As more banks and financial institutions adopt artificial intelligence (AI) and data mining, combined with ever more demanding customer expectations, outdated legacy systems that struggle to keep up must be replaced. This will involve the obvious product creation but also the less glamorous extracting, transforming, and loading of data from one system to another – a process known as data migration.
According to Gartner, 83% of data migrations either fail outright or exceed their allotted budgets and implementation schedules. There are many reasons for this, and the report highlights that it can be because Ops teams lack the flexibility to respond to the unexpected – such as transformation flaws or missing data.
Data migration is more complex than it sounds. If an organisation focuses purely on the new system's capabilities, it may run into problems. Data from the old system is quite often a mixture of unused data, captured because the ‘system’ requires it, or just plain wrong. The data structure often represents what is good for the original system, but this has constrained the product over time and, when the time comes to move to a new system, the hitherto blocked backlog of business process improvements can now finally be unlocked.
Making structural data and business process changes are core software engineering activities, and not simply a data migration problem. Because of this, proper software engineering is required and, like all proper software engineering testing, regular deployments and clearly defined small batches of changes will be needed to do a ‘data migration’ well.
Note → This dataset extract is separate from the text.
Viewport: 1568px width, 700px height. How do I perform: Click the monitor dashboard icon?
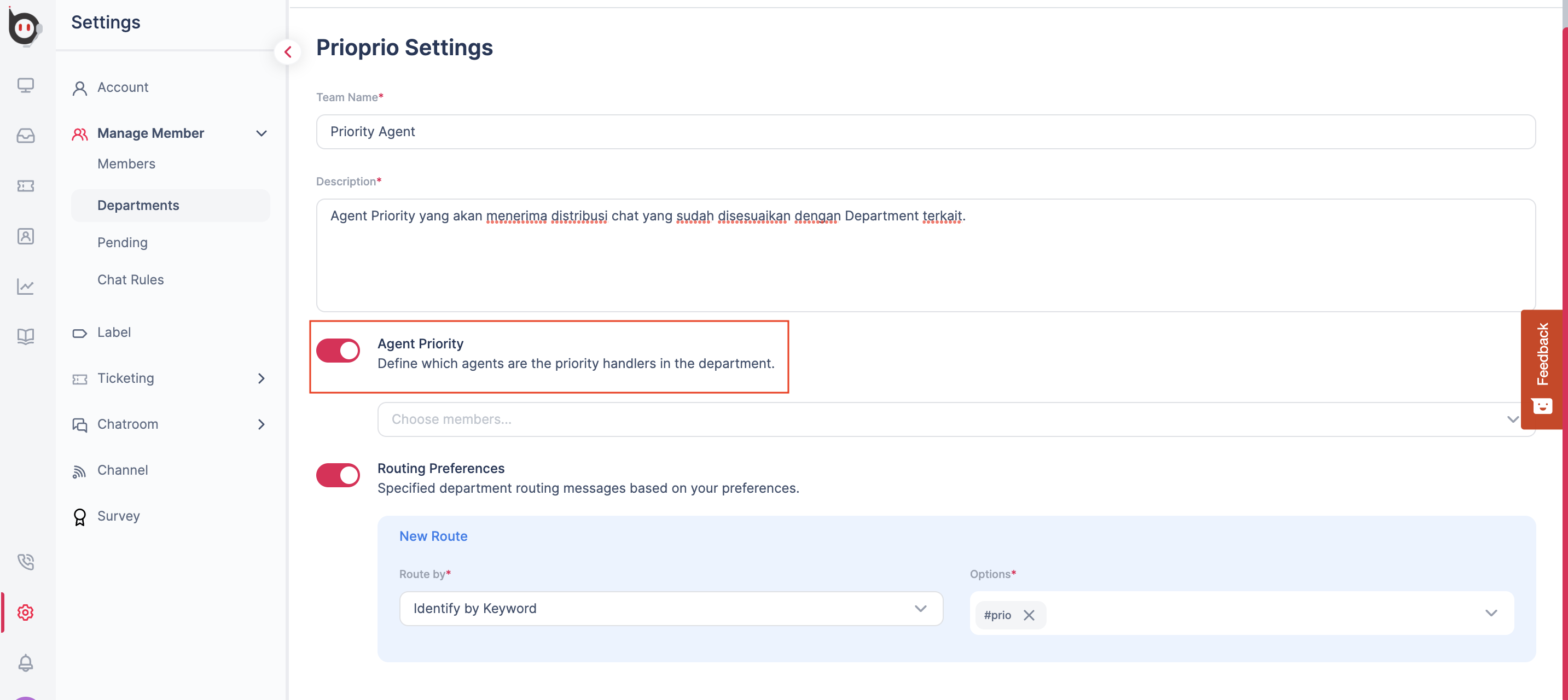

Working with an Agile vendor can help ensure the project is successful but may introduce a requirement for cultural changes and adopting Agile methodology.
Without a full picture
If an organisation attempts a data migration based on anonymised data or a limited subset, it will no doubt fail. The complete, and unredacted data being migrated must be available to the software engineering team from the very start. Migrations need to happen at least daily, and tests are created to test all the ‘edge cases’, validating that the before and after all are as expected.
Without regular testing
Because of Waterfall’s influence, many Ops teams see a new system as something to be developed, tested and deployed in one go, as a project that has an end date; this is just plain wrong. In reality, this is always going to be something to improve continually, and without continually improving the new system will die an ugly death just like the old.
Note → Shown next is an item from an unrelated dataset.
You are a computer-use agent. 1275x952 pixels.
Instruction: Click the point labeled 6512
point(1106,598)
By treating the migration as a continuous software engineering problem, we can embed testing into the migration process itself. With every iteration, we can improve the quality, and prove the completeness of the new product build. In many respects, we move the team from concentrating on a ‘project’ to now owning and managing a product. Automating everything allows us to get a first cut of the new product to private beta users more rapidly to the end customers.
Not taking risks
There are typically two types of Ops people: the maintainers and the modernisers. The first group mainly cares about keeping their current system running and will only introduce modifications to keep it alive. For this group, success is judged based on whether an incident has occurred over a given period.
In contrast, modernisers regularly make changes to the applications they look after. Making changes means they are frequently doing deployments and, therefore, are running the risk that something might go wrong, such as incorrect data mapping or configuration errors. However, by bringing the right expertise on board, these risks can be avoided. Remember, evolution pays dividends – a regularly updated frontend is more likely to meet changing customer requirements and stay secure.
Don’t give yourself a headache with a half-cocked migration project. Instead, regularly build, test and deploy a new product, combined with a fully automated data migration pipeline so that your trusted users can play with the new product as it’s being built.